COWEN: Last two questions. First, what’s the next goal you have for the company?

FOODY: The next goal for the company is really in scaling up a lot of these super-realistic evaluations that I’ve talked about, of how do we measure the ways that models use all sorts of different tools on trajectories that would take someone days or weeks to do is a big focus for us, and especially how that impacts enterprise, right?

For the last two years, people have been very focused on the idea of intelligence rather than the idea of models being useful. Bridging the gap between what do enterprises actually want to use, how do we measure that, and how do we get those capabilities and models is, to me, the most exciting thing that I could work on.

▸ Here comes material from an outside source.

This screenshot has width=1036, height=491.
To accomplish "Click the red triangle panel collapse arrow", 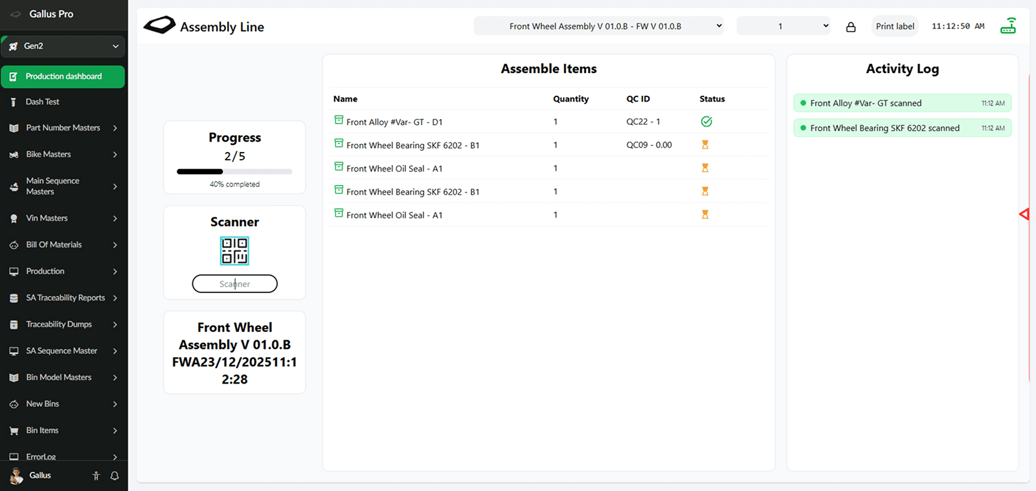I will pos(1024,214).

COWEN: What do you want to learn next, work-related or otherwise?

FOODY: That’s an interesting question. I feel like Mercor is at the intersection of labor markets and AI research. We grew up with the DNA in labor markets, of thinking all about how do we aggregate all these people on our platform? How do we match them? We hired people that are deep domain experts in labor markets like Sundeep Jain, who was the chief product officer, chief technology officer at Uber.

But I am most fascinated by all the advancements in AI research, of how do we apply human talent and human labor to all of these problems at the frontier, and more efficient ways to train models, and what are the specific rubrics or data types that are driving the most model improvement. I’ve been most interested in how to learn that.

COWEN: Brendan Foody, thank you very much.

FOODY: Thank you so much for having me, Tyler.